A new physical approach based on hydrogel and nanofibers (or NEEDs) for cell encapsulation has been described in the work of An et al. Here, tubular constructs with different compartments were developed, consisting of Nylon 6,6 nanofibers, manufactured by electrospinning, being subsequently impregnated in different hydrogel precursor solutions (alginate, chitosan or collagen) and crosslinked. Fibers had an average diameter of 200 nm with 1 μm interconnected pores. Compartmentation proved to be an asset for co-encapsulation, co-culture and co-distribution of different individual cells and cellular aggregates (islets), with cell viability being observed. Finally, the potential application of NEEDs for cell therapies using a type 1 diabetic model was tested, and the disease was corrected (in 8 weeks), which proved the therapeutic potential of NEEDs within primary rat islets (without the disease) [228].

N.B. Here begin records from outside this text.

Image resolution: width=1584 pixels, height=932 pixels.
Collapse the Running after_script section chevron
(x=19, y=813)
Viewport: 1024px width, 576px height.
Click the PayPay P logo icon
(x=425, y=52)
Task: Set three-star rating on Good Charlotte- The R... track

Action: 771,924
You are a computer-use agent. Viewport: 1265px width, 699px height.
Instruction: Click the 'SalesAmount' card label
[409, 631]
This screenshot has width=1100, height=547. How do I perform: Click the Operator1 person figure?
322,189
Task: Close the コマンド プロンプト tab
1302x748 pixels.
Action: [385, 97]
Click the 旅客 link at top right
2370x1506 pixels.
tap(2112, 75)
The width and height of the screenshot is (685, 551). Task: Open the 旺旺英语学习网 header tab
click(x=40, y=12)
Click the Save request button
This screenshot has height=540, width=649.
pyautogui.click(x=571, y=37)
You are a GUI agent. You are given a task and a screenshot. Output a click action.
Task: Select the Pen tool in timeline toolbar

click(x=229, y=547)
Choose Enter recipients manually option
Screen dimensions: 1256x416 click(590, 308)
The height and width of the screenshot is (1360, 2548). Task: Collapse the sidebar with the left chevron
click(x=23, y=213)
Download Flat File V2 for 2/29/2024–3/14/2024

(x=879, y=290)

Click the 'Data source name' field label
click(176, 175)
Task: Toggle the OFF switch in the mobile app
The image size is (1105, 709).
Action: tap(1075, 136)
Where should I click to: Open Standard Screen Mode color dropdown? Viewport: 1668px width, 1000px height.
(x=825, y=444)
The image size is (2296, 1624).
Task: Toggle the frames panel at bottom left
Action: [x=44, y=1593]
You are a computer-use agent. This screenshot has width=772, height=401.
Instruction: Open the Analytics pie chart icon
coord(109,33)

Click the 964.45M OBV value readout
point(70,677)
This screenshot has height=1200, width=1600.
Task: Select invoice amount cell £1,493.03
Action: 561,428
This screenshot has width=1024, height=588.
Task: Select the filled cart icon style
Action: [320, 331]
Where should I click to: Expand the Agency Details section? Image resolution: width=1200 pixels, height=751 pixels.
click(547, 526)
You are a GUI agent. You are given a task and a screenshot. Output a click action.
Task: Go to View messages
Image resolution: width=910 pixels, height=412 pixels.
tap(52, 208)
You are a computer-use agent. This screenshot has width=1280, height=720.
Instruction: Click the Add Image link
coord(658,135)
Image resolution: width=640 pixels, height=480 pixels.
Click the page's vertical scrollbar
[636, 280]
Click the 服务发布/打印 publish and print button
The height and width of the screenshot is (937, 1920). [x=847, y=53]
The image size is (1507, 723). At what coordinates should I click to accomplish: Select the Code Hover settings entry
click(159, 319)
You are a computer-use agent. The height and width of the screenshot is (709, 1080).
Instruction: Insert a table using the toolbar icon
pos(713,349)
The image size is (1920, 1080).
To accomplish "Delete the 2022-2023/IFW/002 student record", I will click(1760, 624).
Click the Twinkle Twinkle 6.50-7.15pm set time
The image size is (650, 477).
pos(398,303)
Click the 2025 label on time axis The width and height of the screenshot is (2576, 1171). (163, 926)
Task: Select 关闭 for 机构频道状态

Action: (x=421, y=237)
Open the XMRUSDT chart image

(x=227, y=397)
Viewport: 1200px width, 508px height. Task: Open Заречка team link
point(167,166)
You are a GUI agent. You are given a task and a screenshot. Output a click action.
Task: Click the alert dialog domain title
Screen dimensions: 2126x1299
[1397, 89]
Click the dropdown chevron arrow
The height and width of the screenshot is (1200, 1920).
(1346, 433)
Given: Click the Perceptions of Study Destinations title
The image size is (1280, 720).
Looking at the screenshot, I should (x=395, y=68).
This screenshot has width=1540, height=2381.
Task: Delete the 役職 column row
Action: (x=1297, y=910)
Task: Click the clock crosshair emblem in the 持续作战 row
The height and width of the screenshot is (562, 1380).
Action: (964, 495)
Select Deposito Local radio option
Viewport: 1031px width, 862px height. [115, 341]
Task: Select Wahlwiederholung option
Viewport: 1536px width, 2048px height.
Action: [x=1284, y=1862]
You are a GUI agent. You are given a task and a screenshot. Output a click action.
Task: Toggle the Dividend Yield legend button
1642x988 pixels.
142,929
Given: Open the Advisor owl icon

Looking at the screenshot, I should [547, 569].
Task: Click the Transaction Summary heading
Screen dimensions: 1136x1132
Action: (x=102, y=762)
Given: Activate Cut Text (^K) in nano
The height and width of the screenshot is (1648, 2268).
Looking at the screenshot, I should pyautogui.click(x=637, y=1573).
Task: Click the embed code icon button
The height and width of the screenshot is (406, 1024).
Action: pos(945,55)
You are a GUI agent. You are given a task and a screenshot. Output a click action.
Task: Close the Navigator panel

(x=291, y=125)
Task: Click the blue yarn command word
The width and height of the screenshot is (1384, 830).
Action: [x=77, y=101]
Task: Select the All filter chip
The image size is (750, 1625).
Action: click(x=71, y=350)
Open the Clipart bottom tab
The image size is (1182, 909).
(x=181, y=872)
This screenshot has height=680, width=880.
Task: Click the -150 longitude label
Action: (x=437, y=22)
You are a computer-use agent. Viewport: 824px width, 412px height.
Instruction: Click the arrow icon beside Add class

In wound healing, it is important to pay attention to the biomaterials used to produce wound dressing. To achieve the desired objectives, the properties of each biomaterial are optimally combined. Studies have shown that local administration of therapeutic agents through wound dressings can improve the wound healing process [16]. In fact, a bioactive dressing of fibers of silk fibroin (SF) produced via electrospinning was developed and then combined with the alginate hydrogel (ALG) capable of supplying amniotic fluid (AF). This dressing had the ability to release AF, highly enriched with various therapeutic agents, at the wound site. The AF release profile was related to the concentration of ALG (greater release of AF in lower amounts of ALG). The increase in cell proliferation and collagen dissemination and secretion due to AF in fibroblast cultures strengthens the potential of the SF/ALG fiber–hydrogel composite to accelerate the healing process in severe wounds [239]. In a similar study, a bi-layer dressing of gelatin nanofiber mats loaded with epigallocatechin gallate (EGCG)/PVA hydrogel was produced for the treatment of acute wounds. The hydrogel was used as a protective and hydrating outer layer of the bi-layer dressing. Jaiswal el al. observed that the decrease in crosslinking time led to a slower EGCG release profile. This increased in the 2-4 days release period demonstrating the ability of this scaffold to guarantee a gradual drug release. Faster wound contraction, improvement in angiogenesis, reepithelization and less inflammatory response compared to control were also observed [240]. More recently, Chen et al. developed CS/gelatin hydrogels with polydopamine-intercalated silicate nanoflakes (PDA-Silicate). These were electrospun in the form of nanofibers loaded with the antibiotic tetracycline hydrochloride (TH). In this sandwich-like nanofiber/hydrogel composite (NF-HG) the incorporation of the fibers in the hydrogel resulted in a restriction in the release of antibiotic TH. However, it allowed a sustained release rate of TH in NF-HG for long-term protection. In addition, this structure reduced the toxicity of the drug associated to the rapid release. Furthermore, the excellent adhesiveness and anti-infectious properties demonstrated by the NF-HG, turned this formulation particularly attractive to be used as a wound dressing [241].